Remember what we're fighting for.
Le corps était gris, de nombreuses veines apparaissaient sur sa peau et les yeux grands ouverts avaient laissé une atmosphère glaciale dans la pièce. Charlie fixait du regard ce jeune vampire, qui avait été l'un de ces enfants pour peu de temps. Isaure était en ville depuis quelques temps avec sa petite troupe mais tout portait à croire qu'ils ne savaient décidément pas se tenir. Elle se leva, contourna son bureau d'un pas lent sans lâcher le corps du regard, et vint s'accroupir près de celui-ci pour lui fermer les yeux.
"Brûlez-le." ordonna-t-elle d'une voix douce. Elle aurait pu vouloir hurler que le ton ne serait pas sortit de sa bouche comme elle le voulait. Elle était incapable de hausser la voix de toute façon, ce n'était ni dans sa nature, ni dans sa façon de faire. Elle se redressa et s'écartant, laissant deux de ses enfants emporter le corps. Plus loin, à peine un mètre sur sa gauche, deux autres gardaient une emprise ferme sur un jeune vampire bien trop orgueilleux et insolent. Blake posa enfin les yeux sur lui, imaginant pendant une seconde tous les sévices qu'elle pourrait lui faire subir. Elle était là pour les aimer, les protéger de ce genre de choses. Aujourd'hui, elle devait obtenir justice pour la peur que cet affront avait éveillé dans ses troupes. Ce n'était pas la première fois que les sbires d'Isaure s'exposaient comme une menace, il était temps de mettre les choses au clair.
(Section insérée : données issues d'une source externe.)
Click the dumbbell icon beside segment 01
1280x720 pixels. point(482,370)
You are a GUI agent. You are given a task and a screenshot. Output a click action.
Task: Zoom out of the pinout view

Lorsque Blake pénétra dans le hall du siège de l'entreprise d'Isaure, elle traînait au sol le corps du vampire, qui avait subi bien trop de choses pour que sa cicatrisation se fasse immédiatement. Trois de ses enfants la suivaient, les plus vieux, menaçant du regard quiconque s'approcherait de leur patronne. Et si la scène pouvait parfaitement coller dans un film d'action badasse, Charlie y aurait pourtant fait tâche. Petite, menue, un visage de poupée pour une voix on ne peut plus douce et chaleureuse. Elle n'avait absolument rien d'impressionnante et le contraste entre la violence de la scène et la grâce de Charlie avait de quoi laisser dubitatif.
"Madame Devereaux, je vous prie." demanda-t-elle en fixant la réceptionniste du regard, qui ne se fit pas prier deux fois avant de commencer à taper un numéro sur son téléphone.
"Vous pouvez annoncer Charlie Burberry." Les regards étaient tous posés sur elle et ça la foutait franchement mal à l'aise. Charlie était une femme de l'ombre, qui orchestrait ses manœuvres depuis les coulisses pour mieux diriger ceux qu'elle choisissait comme acteurs. Mais aujourd'hui, elle avait cédé à l'appel de ses enfants, à leur tristesse et à leur peur. Aujourd'hui, elle devait prouver qu'elle était la Mère sur qui ils pouvaient tous compter. Et malgré qu'elle n'aimait pas spécialement se salir les mains ou s'exposer sur le devant de la scène, elle n'oubliait pas les capacités merveilleuses que sa nature et son âge avancé lui offraient.
La touffe de cheveux qu'elle tenait fermement entre ses doigts se mit à bouger légèrement. Elle baissa les yeux vers le vampire qui commençait à se tordre légèrement, dans l'espoir impossible de se dégager de l'emprise de la Dame. Un mouvement sec de la main, et elle lui dévissa lentement la tête, lui tirant un hurlement de douleur.
"Ne me quitte pas déjà, je n'en ai pas fini avec toi." lui dit-elle presque avec tendresse. Si ses paroles avaient été autres, sa voix aurait pu mettre en confiance n'importe qui. Charlie dégageait cette prestance des temps passés qui n'existait plus que très rarement sur cette terre, et elle aurait sans doute fait une mère biologique merveilleuse pour un enfant sortit tout droit de ses entrailles. Privée de ce don, elle en avait adopté d'autres dont l'immortalité les rendait d'autant plus serviables. Les trois qui l'accompagnaient avaient été des premiers qu'elle avait transformé, dont elle s'était occupée, et ils donneraient corps et âme pour la survie de leur Lady. Leur présence ici n'était pas anodine, mais ils n'avaient à aucun moment le droit de s'en prendre à Isaure. Elle était réservée à Charlie, si jamais les choses dégénéraient.